If you are employed, this should be your first step.  Every major company has a benefits coordinator, if not; there is always someone at human resource who can direct you to the right person.

Benefits coordinators, handle employee retirement plans that the company offers. It’s important to be aware of the company’s benefits package prior to accepting the job.

Benefits coordinators are well-versed in the company’s 401(k) or 403(b) plans and other retirement savings vehicles that are available. For, example, my job has non qualified deferred compensation plan (NQDCP) in addition to 401k. Don’t be afraid to ask questions.

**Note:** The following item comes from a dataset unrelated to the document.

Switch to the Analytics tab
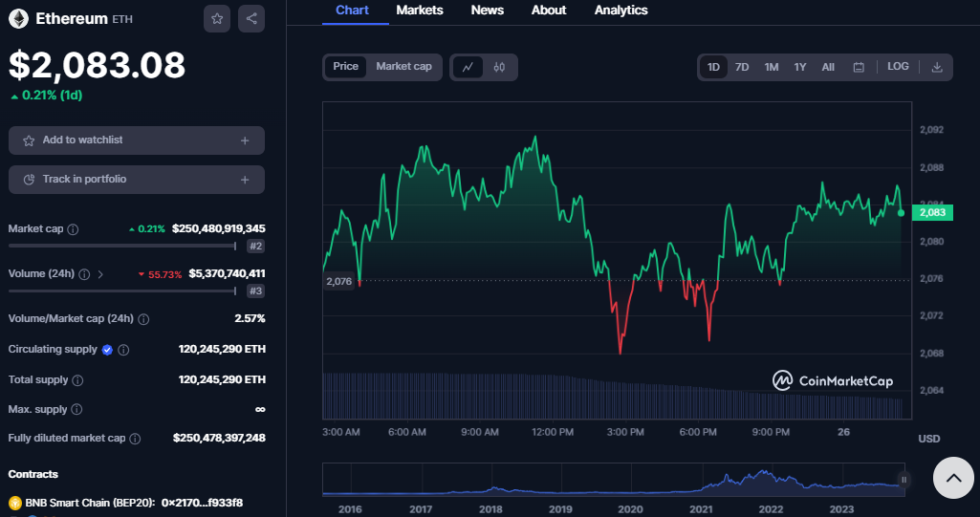 (621, 11)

The coordinator should be able to advise you on the retirement or savings plan most appropriate for your circumstances.

If you leave your company or retire, they can also handle inquiries about vesting and how to rollover your retirement savings.  I discussed the different options for rolling over your 401k in a prior post. 


  1. Use Robo-advisors like Wealthfront.

This is how I started.

What are Robo-advisors?

Robo advisors can help you invest
Robo advisors can help you invest


First of all, stop imagining the futuristic robots you have seen in the movies.  And no, robots are not taking over the world.

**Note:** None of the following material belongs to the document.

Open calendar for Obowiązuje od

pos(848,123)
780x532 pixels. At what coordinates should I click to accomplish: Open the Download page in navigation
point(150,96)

According to investopedia,  Robo-advisors are digital platforms that provide automated, algorithm-driven financial planning services with little to no human supervision.

Robo -advisors are alternative to traditional financial advisors.  Wealthfront manage your assets managed for a fee. For Wealthfront, they charge 0.25% of your asset under management (AUM). This is a deal, considering how much people pay for financial advisors.

For example, if you invest 100 dollars, they will charge you 25 cents to manage it every year. When you register, they manage your first 5,000 dollars for free.

The minimum amount to invest is 500 dollars. In my own opinion, this is best for a taxable account because of tax loss harvesting.

Disclaimer:  If you register through my affiliate link here, you will get your first 10,000 dollars managed for free. Wealthfront do not pay me. However, i get an extra 5,000 dollars of my investments managed for free. Win win.

When I registered, Wealthfront asked questions about my investment goals.  Based on my responses, they provided a list of recommended accounts. It then decides what funds to include in my portfolio based on my risk tolerance. Mine is 90% risky, so it invested accordingly.  If you have another account in mind, you can select it.

Know the income limit for Roth IRA though so you don’t contribute to it directly  if you don’t qualify.

In 2018, the AGI phase-out range for taxpayers making contributions to a Roth IRA is

$189,000 to $199,000 for married couples filing jointly.

$120,000 to $135,000 for singles. 

If you are confused about what AGI means. check out this post about different types of income the IRS wants you to know.

There are other ways to do Roth IRA – backdoor IRA which can be found online. Physician on fire has an awesome one.  That’s a topic for another day.

When I was in training, I invested my Roth IRA through Wealthfront.   I have since moved most of my investments to vanguard. I still have some investments in Wealthfront that are managed for free.


  1. Open a Vanguard account and use target date funds

This is the next step up from using Robo-advisors.  This one requires just a little bit more upgrade in your skills and knowledge.

Since we are generally more computer savvy nowadays, this should not be too hard to open.

Here is a youtube video on how to open a Roth IRA for example.  You can modify it in opening other accounts.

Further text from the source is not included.